# [suche] design - grundgerüst für blumenladen



## andrea (23. Jul 2004)

suche jemanden der mir ein design für einen blumenladen entwirft! gibts da jemanden der das evtl. aus spass machen würde? es muss nur das grundgerüst stehen, hab einfach keine ideen dafür!

kriterien:
farben: rot (wie ein blatt der moonblume), grün (wie der stiel der moonblume)!
design: modern
enthaltene bilder: es sollte platz für ein bild einer blume (moonblume) haben => kann aber auch im hintergrund sein
link: platzhalten für ca. 6 links


ich wäre demjenigen/derjenigen sehr dankbar
mfg andrea

ps. ich sehe nicht wie ich hier ein bild heraufladen kann! ich würde euch sonst meinen versuch zeigen!


----------



## bygones (23. Jul 2004)

du kannst hier nur bilder verlinken nicht direkt raufladen !

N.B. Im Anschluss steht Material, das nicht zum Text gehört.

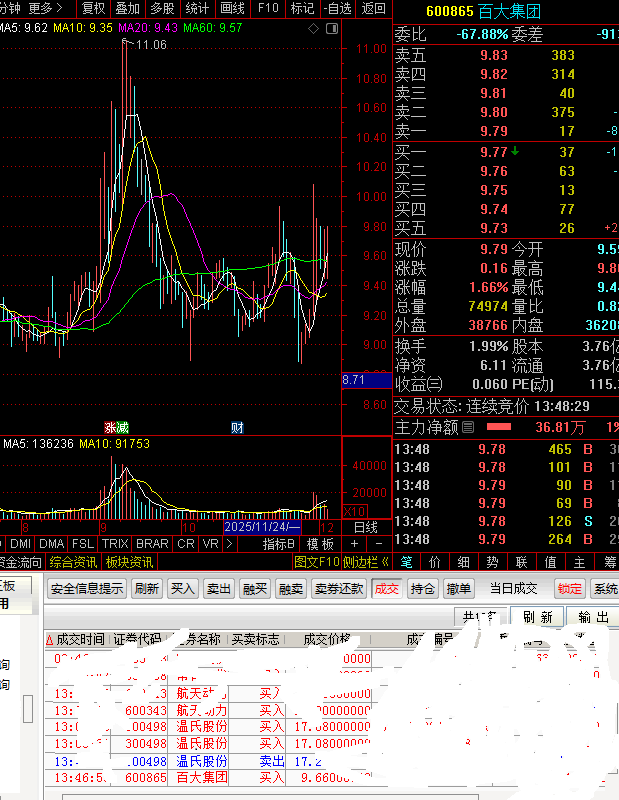Open the 日线 period selector
The image size is (619, 800).
(x=366, y=526)
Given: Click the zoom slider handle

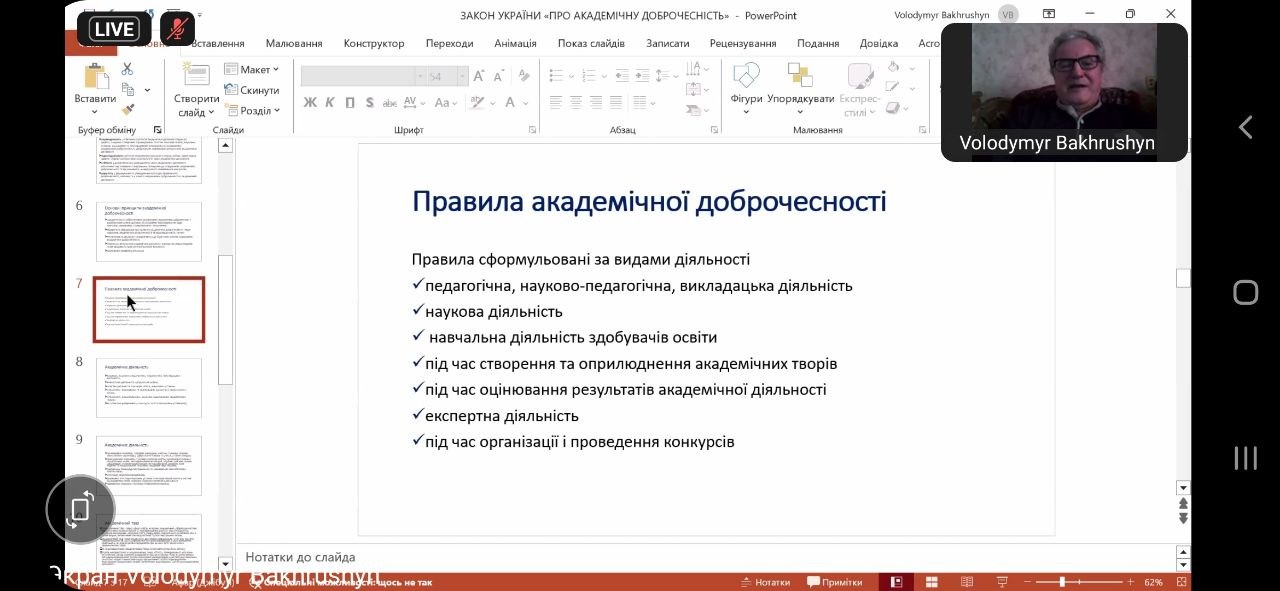Looking at the screenshot, I should (1062, 582).
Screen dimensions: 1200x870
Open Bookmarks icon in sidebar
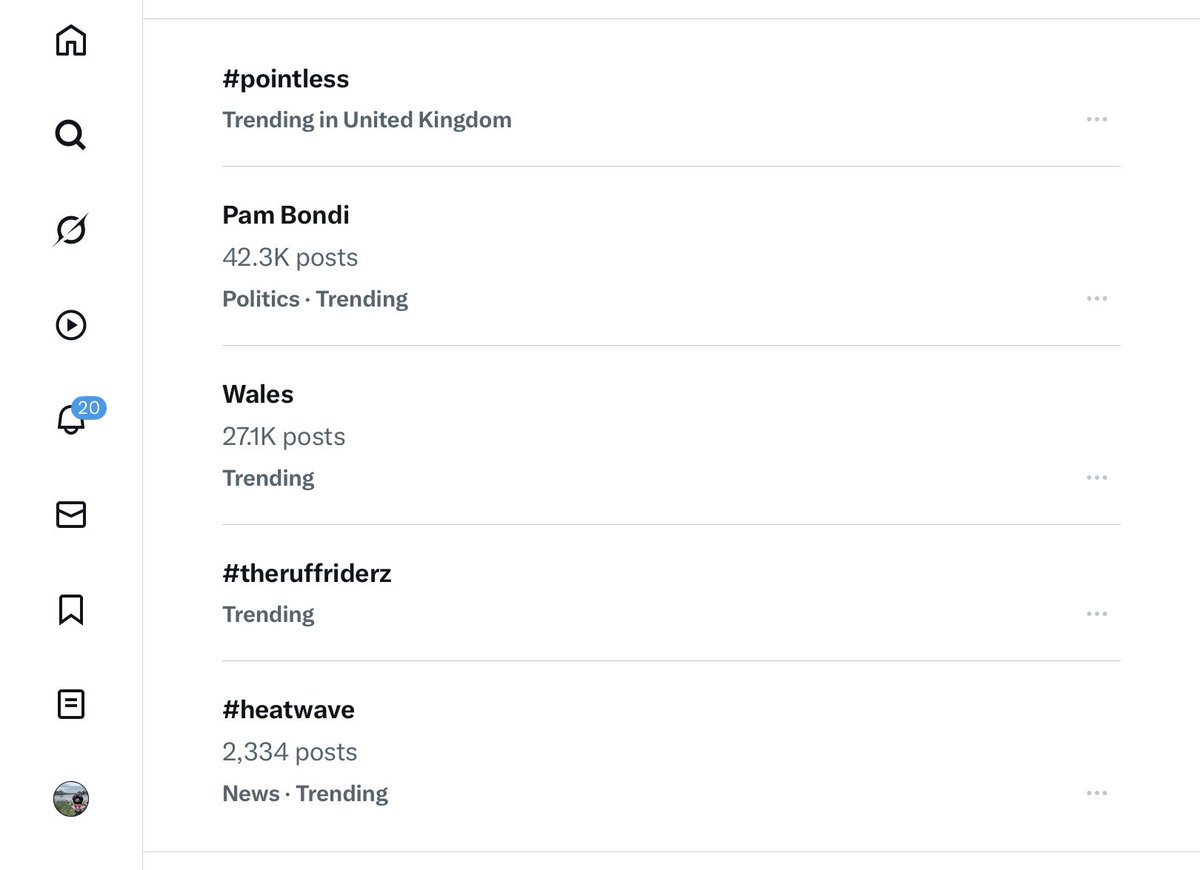(70, 609)
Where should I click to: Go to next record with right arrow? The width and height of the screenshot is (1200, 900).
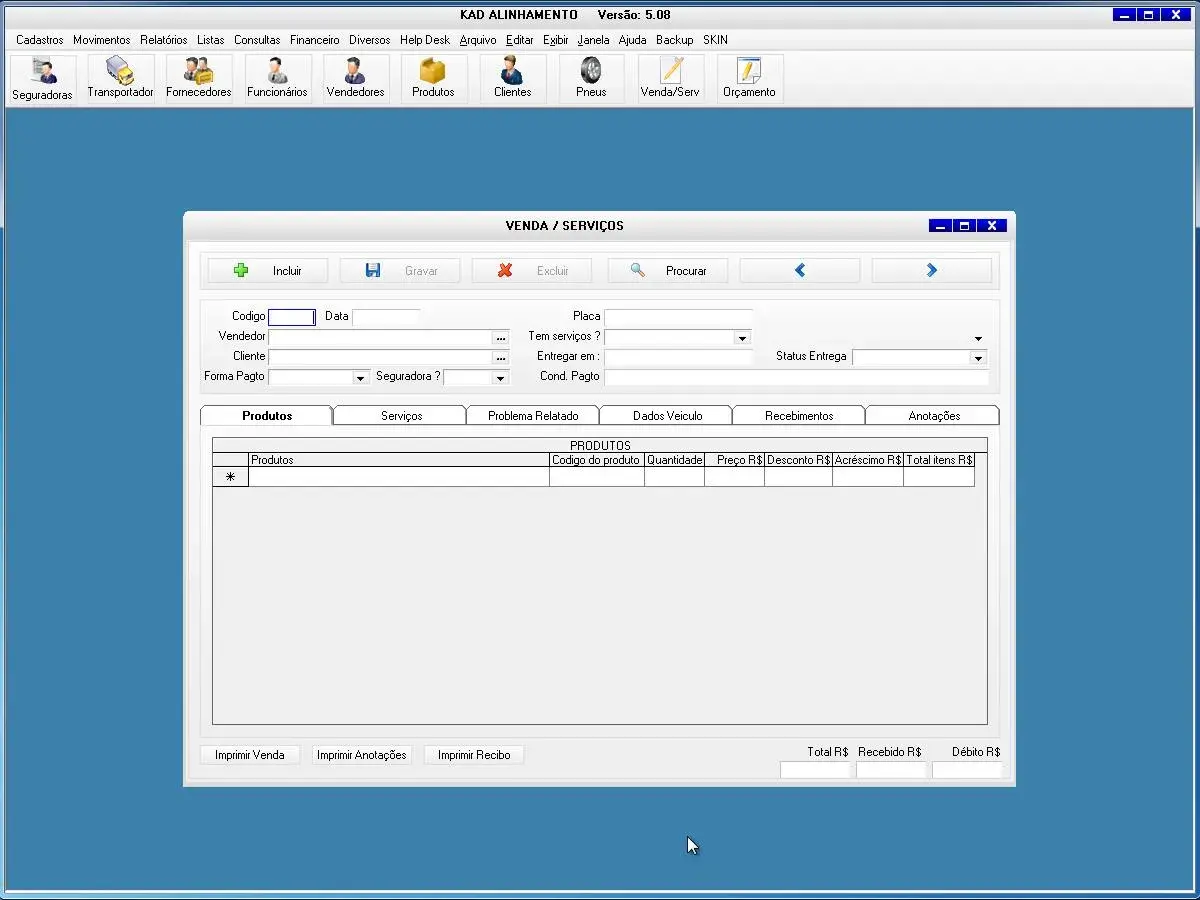[x=931, y=270]
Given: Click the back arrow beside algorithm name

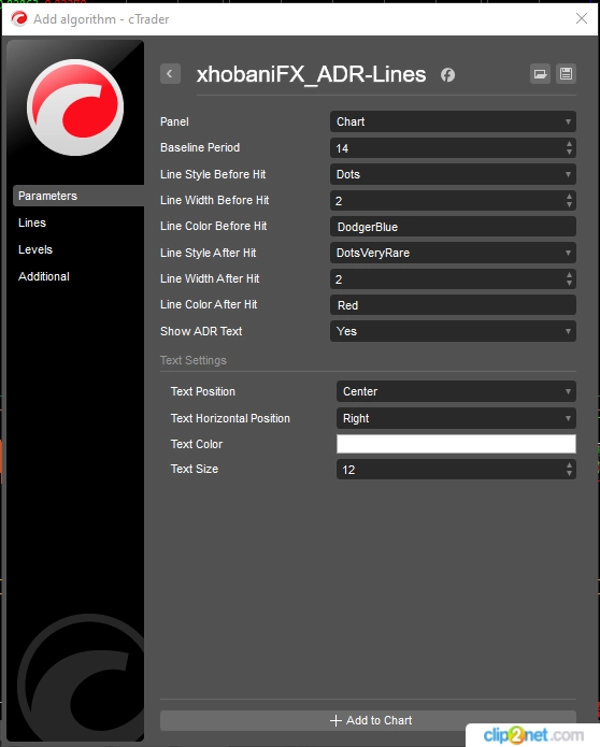Looking at the screenshot, I should click(x=170, y=74).
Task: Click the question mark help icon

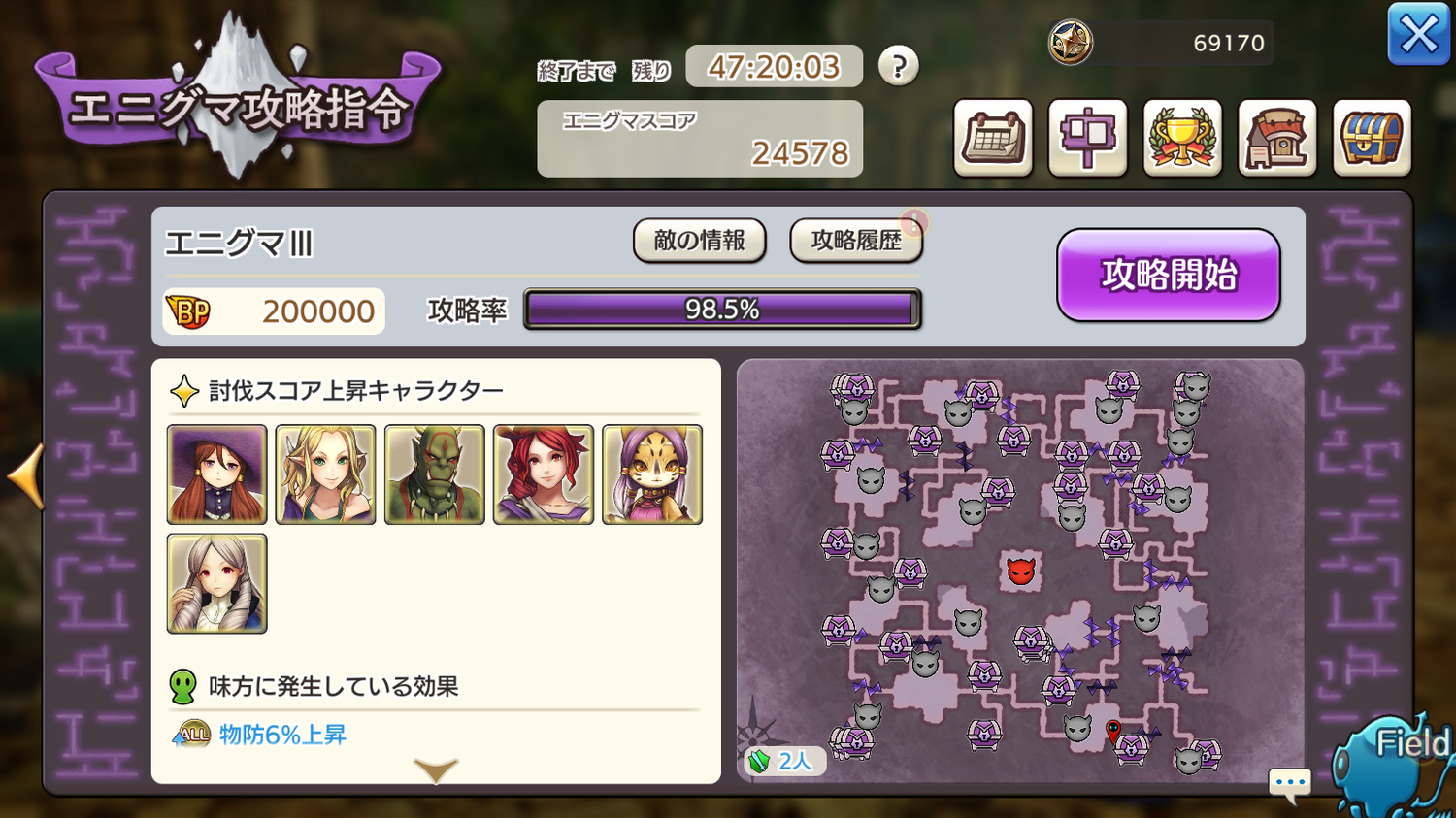Action: tap(898, 66)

Ich versteh leider nicht was gemacht werden soll ?! ist das ne Homepage oder soll das ein Java Programm sein oder wie ?


----------



## Guest (23. Jul 2004)

ne homepage! also einfach das grundgerüst! ich habe keine ideen für das grundgerüst! das teil dan mit flash oder sonst wie zu realisieren sollte dan kein problem sein!


----------



## Roar (23. Jul 2004)

ja, schön udbn gut aber das hier ist ein Java Forum und hat nix mit webdesign zu tun !?


----------



## andrea (23. Jul 2004)

ich weiss dass das hier ein java forum ist, doch ich hoffe dass sich trotzdem jemand findet!

möglich ists ja, den es sind ja auch web-sprachen im forum vertreten! wo ne websprache da manchmal auch ein webdesigner! (leider bei mir nicht so)

falls jemand ein grundgerüst für mich erstellen könnte, bitte auf cmueh@gmx.ch mailen!
wäre super  :toll: 

mfg andrea


----------



## Student (26. Jul 2004)

andrea hat gesagt.:
			
		

> falls jemand ein grundgerüst für mich erstellen könnte,
> [..]
> wäre super  :toll:


wäre super und bei mir nicht kostenlos.

willst du eher ein layout basierend auf ner menge grafiken oder lieber nicht allzu viele. also lieber basierend auf simplen <div>-konstruktionen, mit z.b. unterschiedlichen hintergrundfarben etc.

mit flash ..  ???:L   :arrow: kein kommentar.

was würdest du also ausgeben wollen?

PS:
im leben wird einem fast nichts geschenkt ...


----------